“剑?”青袍女子看着从二楼“飘”下来的月时,明白过来,“你帮我是为了问这个?”
月时点头。
青袍女子脸朝旁边一偏,道:“我为什么要说?又不是我叫你来帮我的。”那女子显然觉得自己被月时设计了。
确实,刚才那一下月时不阻拦,青袍女子也死不了。
月时虽然觉得有些可惜,但也不想废话,淡淡“嗯”了一声,绕过她向前走去。
“喂!”青袍冲着月时的背影喊道,“你这样就走了?”
不然干嘛?
月时也不理青袍,自顾自向前走。
青袍女子一跺脚,跟了上去。
架打完了,没热闹看的人们也都散去。
那青袍女子跟在月时身边叫道:“我叫解世妍,我的姓是‘解释’的‘解’,但读作‘谢’的音,你不要把我们家和谢家搞错了!”
“哦。”这跟我有什么关系?
解世妍显得有些气恼,月时却很是莫名其妙。
“你不是要问这把剑怎么来的吗?”解世妍气红了脸问道。
月时停下脚步,转头看这脾气不好的姑娘,觉得很莫名,但看在她年少不更事就决定不和她计较,淡淡道:“然后呢?”

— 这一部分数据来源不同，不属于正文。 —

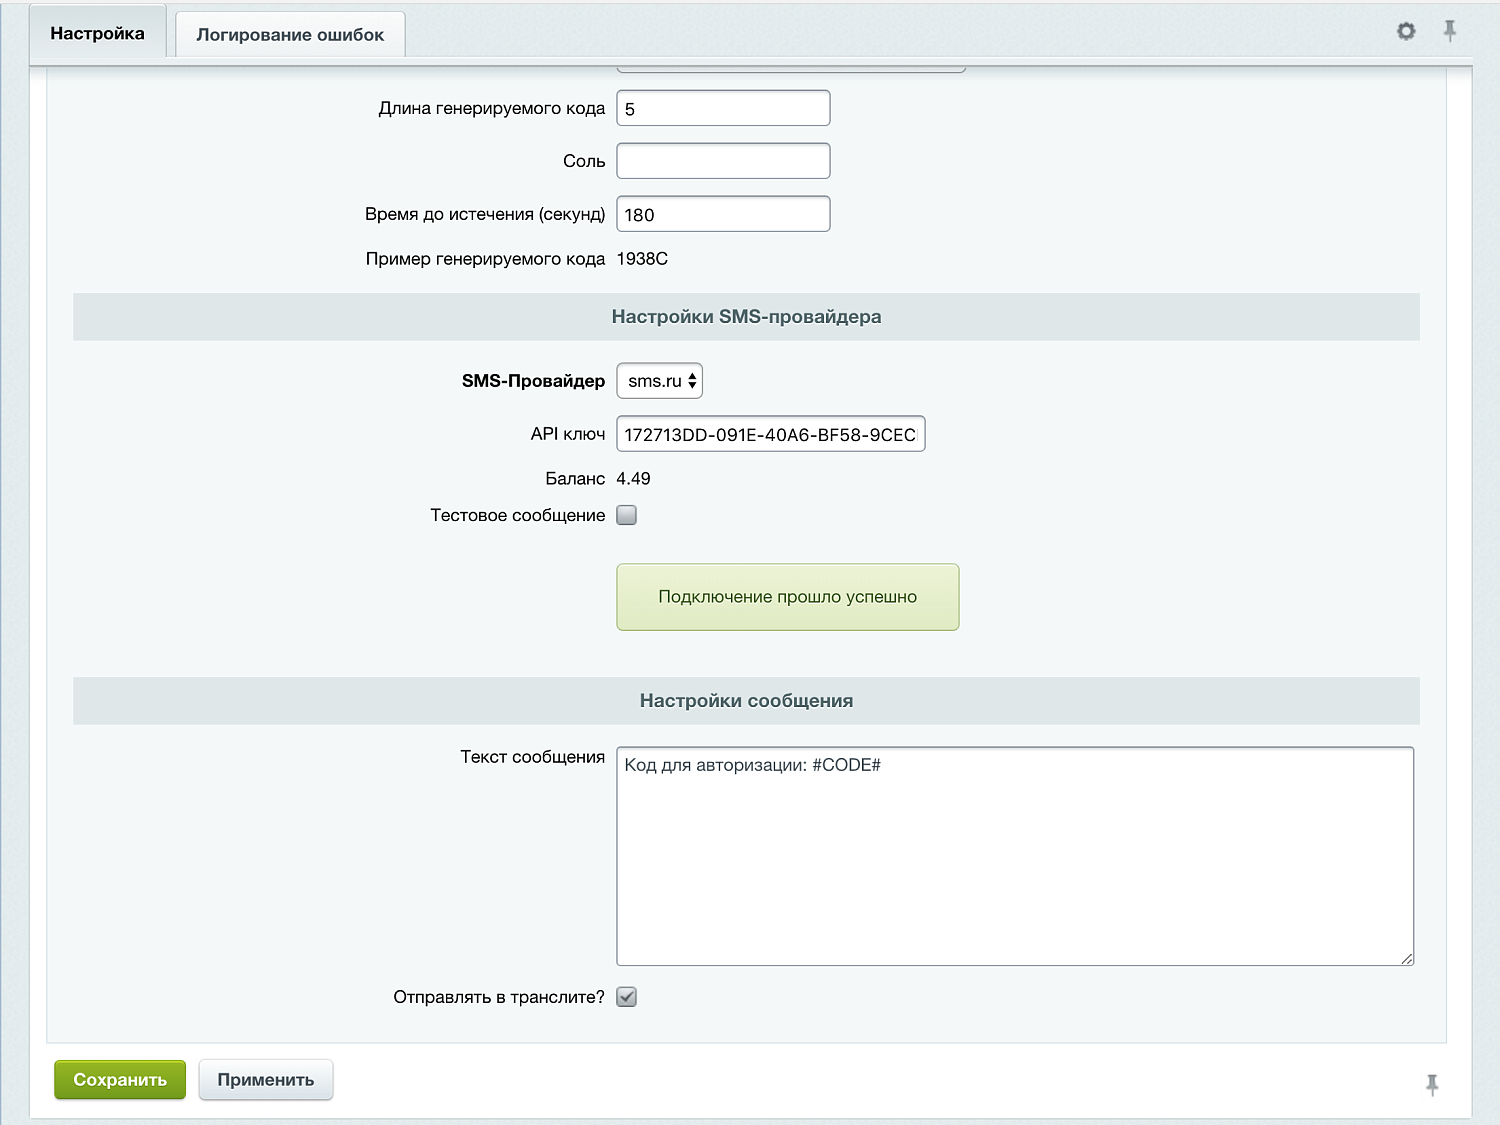Screen dimensions: 1500x1125
Task: Click the Подключение прошло успешно notice
Action: pyautogui.click(x=788, y=597)
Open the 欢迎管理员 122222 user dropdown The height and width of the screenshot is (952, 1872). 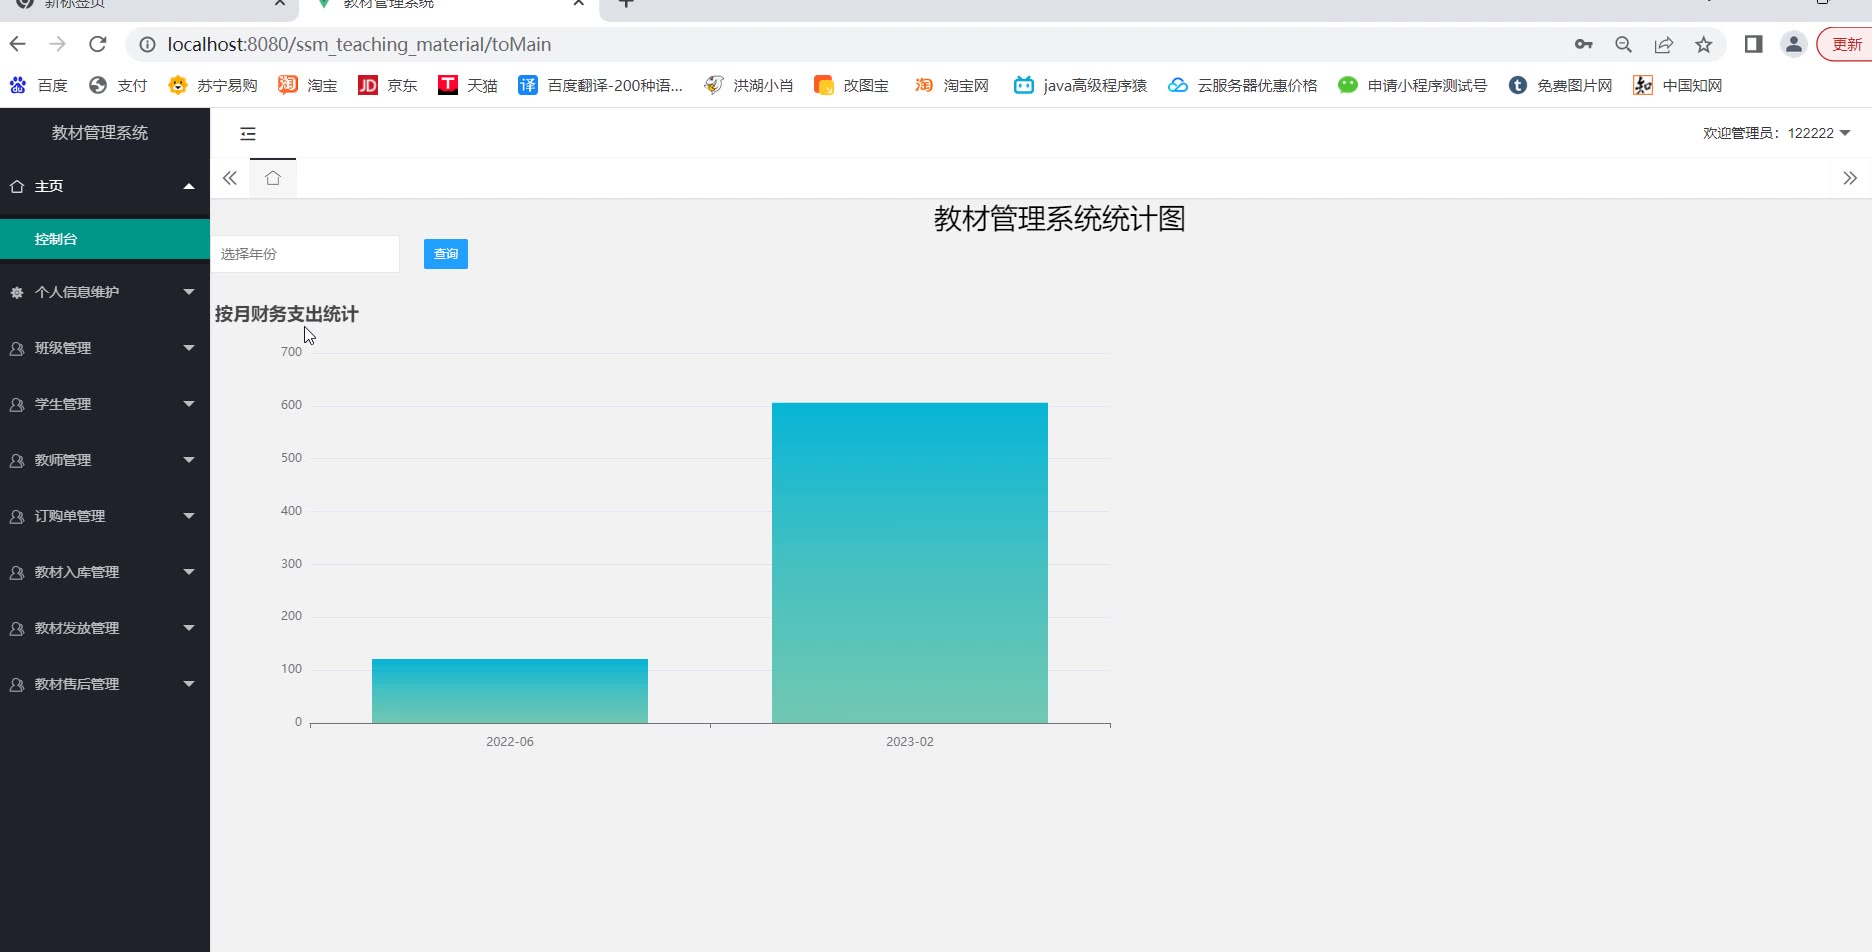1776,133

“你不要一副大人看小孩儿的模样好不好!我们明明差不多大!”
月时不耐烦起来,这小孩儿真难缠。
在月时正准备用轻功快速摆脱她的时候,解世妍终于说了句正话:“这剑是我家打的!我家就是炼剑的!”
月时一顿,双眸微亮,说道:“能带我去看看吗?”
就这样,月时跟着解世妍来到了解宅。
解家在洛安城算是个不小的家族,想来由于炼剑的关系,与季剑走得稍近些。
但事实并非如此,解家的锻造技术颇为成熟且有自己的特色,季剑曾一度要把解家并入自己的手下。还好解家在洛安城落户,季剑没法强来,对这解家是又爱又恨。
刚进解宅的大门,解世妍便大声叫道:“爹!娘!女儿领了个识得玄铁剑的!”
原本叮叮当当的锤炼兵器的声音静了下来,月时暗自纳闷。
不一会儿,院内很多男男女女都出来看月时。
解世妍吩咐月时在院子里等候,自己进去叫家主,也就是她的父亲解凌。
解世妍虽然出身于一个世家,但并没有被管教得死气沉沉,反而一股子豪爽气,直来直去的,想必和家族的整体氛围有关。

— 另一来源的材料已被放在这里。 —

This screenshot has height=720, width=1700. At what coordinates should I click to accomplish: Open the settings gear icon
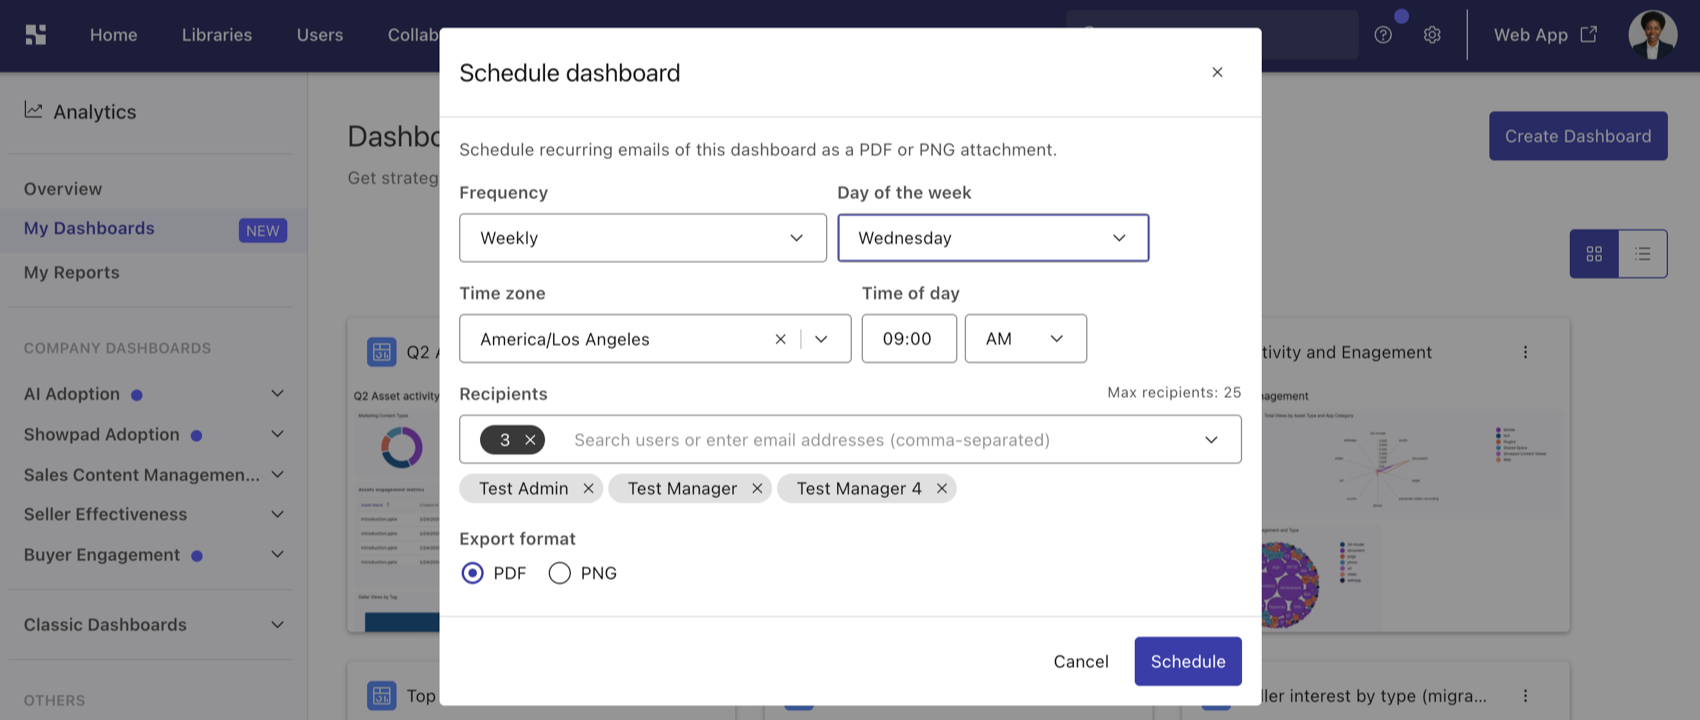pos(1432,35)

不过也幸好是月时,如果是其他女孩儿来这儿,被晾在院子里,还被这许多陌生人围观,怕是不会善了。
“这位,就是楚月姑娘吗?”一个爽朗的声音由远及近,只见一个身形高壮的中年男子大步朝月时过来,解世妍跟在男子后面,脸上笑开了花。
“正是楚月。想必您就是解家家主,解凌了吧。”月时客气道。
为了隐藏身份,月时见人就自称楚月,对解世妍也是这么说的。
“楚月不必客气,”解凌哈哈一笑,脸上的络腮胡颇为可乐,“你能识得这玄铁剑是我们解家的荣幸啊!”
“这是为何?”看到解家的人都很稀奇的样子,月时也觉得稀奇了。
“我们的剑向来不同寻常,它注入了我们解家祖祖辈辈积累下来的秘法,若是寻到有缘人,这剑的威力至少十倍于普通剑。”
解凌说着一手从身上抽出黑色的玄铁剑,一手向旁一伸,远处一个弟子的剑便被吸到解凌的手上。
只见解凌两手稍一用力,两件相碰,弟子那把剑应声而断。
解凌把那把断剑扔下,挥了挥玄铁剑说道:“一直以来,在外人眼里,玄铁剑就是一把比普通剑重了不少但又没什么大用的剑,我们用秘法改变了玄铁剑的一些性质,让它更为锋利实用。我可以毫不夸张地说,我们解家的玄铁剑就是削铁如泥。”
月时点头,刚才她看得很真切。
“我们希望推广这样的玄铁剑,让天下人都高看我们解家一眼。”解凌叹口气,“奈何这玄铁剑让我们解家儿郎费心费力,在外族人手里却如废铁一般。我们这才知道,玄铁剑只适合少数人,根本没法得到大众的认可。说实话,就连我解家本家的人,能使用出色地实用玄铁剑的都只有少数。”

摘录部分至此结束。